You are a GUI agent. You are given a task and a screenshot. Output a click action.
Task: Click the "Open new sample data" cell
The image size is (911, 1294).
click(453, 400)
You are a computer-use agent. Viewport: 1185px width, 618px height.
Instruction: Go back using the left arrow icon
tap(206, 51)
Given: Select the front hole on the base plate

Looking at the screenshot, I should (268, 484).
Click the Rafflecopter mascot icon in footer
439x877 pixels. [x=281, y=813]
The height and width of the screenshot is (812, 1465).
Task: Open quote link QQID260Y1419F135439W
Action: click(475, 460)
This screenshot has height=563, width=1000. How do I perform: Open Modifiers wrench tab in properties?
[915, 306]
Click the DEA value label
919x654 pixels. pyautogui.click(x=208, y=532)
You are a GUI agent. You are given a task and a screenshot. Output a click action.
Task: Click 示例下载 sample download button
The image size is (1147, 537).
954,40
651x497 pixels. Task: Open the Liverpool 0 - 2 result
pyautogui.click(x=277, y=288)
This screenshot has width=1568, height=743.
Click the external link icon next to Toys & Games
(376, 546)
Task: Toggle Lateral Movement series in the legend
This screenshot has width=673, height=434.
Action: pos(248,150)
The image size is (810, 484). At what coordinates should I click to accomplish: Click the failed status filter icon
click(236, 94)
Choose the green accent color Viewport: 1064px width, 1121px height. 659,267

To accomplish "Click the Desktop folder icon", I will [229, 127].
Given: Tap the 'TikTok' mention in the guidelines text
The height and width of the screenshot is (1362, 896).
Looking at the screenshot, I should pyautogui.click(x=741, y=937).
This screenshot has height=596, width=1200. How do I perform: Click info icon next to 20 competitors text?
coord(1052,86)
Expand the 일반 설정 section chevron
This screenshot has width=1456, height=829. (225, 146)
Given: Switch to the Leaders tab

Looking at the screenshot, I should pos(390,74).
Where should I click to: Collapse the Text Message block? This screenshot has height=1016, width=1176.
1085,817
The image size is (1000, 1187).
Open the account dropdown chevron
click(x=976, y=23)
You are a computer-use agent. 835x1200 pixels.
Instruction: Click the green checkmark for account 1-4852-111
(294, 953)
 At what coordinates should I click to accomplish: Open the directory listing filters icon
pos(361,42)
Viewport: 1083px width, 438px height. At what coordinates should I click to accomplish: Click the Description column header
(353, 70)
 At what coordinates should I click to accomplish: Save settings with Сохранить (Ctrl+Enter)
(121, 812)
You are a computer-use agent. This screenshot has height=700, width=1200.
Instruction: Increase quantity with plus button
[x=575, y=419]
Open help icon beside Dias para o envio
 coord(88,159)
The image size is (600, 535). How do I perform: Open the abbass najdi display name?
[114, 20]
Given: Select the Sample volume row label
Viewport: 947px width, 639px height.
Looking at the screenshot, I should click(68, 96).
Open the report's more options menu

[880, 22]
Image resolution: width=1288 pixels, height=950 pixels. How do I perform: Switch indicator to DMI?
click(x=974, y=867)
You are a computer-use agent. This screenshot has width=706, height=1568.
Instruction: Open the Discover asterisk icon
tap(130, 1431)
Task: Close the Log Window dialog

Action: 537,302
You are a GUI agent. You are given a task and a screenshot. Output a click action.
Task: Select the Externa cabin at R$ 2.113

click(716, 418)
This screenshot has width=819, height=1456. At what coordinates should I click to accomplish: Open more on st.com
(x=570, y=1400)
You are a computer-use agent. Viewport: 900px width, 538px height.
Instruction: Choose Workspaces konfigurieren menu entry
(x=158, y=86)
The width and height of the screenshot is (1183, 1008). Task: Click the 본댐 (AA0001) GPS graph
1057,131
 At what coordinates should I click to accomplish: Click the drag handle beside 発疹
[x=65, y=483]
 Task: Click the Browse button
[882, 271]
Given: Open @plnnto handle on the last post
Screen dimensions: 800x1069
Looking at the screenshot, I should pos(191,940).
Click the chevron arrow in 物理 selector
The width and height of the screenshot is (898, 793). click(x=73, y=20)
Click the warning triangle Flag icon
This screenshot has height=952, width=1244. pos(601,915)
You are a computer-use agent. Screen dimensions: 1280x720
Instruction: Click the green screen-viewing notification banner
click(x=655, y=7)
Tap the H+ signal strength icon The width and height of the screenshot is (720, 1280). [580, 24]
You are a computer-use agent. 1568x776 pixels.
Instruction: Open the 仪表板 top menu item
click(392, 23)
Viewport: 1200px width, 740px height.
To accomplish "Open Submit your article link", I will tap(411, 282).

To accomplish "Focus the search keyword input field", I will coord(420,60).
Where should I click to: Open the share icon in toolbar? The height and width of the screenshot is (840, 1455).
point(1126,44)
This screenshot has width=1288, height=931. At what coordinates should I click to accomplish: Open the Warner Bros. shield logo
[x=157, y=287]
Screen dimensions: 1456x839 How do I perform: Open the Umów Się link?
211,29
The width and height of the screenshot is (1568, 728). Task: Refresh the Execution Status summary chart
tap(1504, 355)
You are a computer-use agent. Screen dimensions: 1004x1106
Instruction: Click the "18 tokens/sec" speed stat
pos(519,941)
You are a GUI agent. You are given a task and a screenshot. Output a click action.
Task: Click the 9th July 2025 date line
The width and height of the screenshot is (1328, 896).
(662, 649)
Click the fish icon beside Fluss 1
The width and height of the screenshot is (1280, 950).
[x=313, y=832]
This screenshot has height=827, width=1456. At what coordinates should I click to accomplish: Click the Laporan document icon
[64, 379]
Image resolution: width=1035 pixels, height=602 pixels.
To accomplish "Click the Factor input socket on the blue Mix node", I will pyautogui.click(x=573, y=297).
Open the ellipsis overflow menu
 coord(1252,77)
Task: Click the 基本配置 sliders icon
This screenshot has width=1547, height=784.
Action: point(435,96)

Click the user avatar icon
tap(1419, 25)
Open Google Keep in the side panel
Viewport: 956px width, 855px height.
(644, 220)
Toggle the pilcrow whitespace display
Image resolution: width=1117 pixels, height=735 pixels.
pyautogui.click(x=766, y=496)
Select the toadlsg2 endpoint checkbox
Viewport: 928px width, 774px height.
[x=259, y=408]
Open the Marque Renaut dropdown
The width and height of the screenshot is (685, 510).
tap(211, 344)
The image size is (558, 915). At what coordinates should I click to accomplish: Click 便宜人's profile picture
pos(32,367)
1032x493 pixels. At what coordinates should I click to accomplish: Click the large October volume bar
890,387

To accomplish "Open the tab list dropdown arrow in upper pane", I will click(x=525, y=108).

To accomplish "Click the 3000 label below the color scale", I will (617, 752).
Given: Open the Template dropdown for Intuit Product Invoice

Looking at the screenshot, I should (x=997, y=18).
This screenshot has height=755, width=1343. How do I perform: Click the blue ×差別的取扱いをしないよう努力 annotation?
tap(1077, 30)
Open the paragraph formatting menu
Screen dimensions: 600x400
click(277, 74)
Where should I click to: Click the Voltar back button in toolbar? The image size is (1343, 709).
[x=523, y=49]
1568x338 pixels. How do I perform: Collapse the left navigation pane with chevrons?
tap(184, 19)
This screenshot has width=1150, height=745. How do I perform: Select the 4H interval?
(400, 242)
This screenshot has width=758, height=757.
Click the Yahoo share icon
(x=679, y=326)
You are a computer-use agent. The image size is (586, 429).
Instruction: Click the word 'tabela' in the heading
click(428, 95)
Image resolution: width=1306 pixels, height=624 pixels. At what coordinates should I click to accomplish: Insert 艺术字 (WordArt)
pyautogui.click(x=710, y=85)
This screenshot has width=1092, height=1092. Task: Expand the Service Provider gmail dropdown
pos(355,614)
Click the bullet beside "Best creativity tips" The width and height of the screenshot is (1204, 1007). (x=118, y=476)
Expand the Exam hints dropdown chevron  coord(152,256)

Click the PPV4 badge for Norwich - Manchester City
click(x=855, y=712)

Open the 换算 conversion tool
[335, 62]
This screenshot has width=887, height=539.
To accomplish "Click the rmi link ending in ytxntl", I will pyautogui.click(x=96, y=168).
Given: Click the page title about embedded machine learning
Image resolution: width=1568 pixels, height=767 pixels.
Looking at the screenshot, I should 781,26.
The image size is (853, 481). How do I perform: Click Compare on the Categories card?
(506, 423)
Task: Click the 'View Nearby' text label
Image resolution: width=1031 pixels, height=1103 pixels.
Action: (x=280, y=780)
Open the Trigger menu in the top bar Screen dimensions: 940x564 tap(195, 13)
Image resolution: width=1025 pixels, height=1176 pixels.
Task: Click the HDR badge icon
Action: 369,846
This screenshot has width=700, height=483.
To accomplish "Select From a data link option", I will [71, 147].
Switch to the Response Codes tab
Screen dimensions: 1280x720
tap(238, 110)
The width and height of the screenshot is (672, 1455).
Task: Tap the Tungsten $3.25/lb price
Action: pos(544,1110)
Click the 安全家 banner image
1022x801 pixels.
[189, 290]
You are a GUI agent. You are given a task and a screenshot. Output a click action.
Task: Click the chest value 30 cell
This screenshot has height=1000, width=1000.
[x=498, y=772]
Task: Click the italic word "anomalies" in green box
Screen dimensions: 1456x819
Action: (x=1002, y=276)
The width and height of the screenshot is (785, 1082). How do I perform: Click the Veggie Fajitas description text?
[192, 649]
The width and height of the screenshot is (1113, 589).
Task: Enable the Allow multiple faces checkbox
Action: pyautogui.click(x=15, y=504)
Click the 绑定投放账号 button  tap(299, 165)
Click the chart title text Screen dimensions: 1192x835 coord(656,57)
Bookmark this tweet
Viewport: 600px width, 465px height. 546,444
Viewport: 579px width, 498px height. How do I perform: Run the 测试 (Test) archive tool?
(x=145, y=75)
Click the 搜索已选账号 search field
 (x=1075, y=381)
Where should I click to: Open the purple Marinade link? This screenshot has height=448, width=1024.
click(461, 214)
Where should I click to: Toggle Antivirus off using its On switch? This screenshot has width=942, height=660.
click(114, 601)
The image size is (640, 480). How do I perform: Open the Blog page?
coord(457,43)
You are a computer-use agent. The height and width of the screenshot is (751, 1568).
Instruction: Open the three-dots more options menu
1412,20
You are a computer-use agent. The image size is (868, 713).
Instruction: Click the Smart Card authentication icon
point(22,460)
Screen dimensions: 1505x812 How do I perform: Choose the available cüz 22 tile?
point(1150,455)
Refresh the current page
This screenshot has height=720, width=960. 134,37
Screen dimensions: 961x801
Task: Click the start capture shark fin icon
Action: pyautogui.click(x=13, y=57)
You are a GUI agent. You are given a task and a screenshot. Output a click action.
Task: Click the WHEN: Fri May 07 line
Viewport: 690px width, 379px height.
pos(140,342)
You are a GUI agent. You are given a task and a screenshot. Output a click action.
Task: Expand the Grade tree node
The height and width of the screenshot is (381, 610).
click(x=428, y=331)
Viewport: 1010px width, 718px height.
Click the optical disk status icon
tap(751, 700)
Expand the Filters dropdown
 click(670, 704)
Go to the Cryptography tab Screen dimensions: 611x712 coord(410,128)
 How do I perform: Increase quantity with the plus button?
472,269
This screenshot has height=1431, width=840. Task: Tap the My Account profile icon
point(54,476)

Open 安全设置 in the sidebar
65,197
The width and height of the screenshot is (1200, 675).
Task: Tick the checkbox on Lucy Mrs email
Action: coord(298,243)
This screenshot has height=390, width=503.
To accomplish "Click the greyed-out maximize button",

===============

Determine how many lines in the records contain "node", and reply with the number only.

2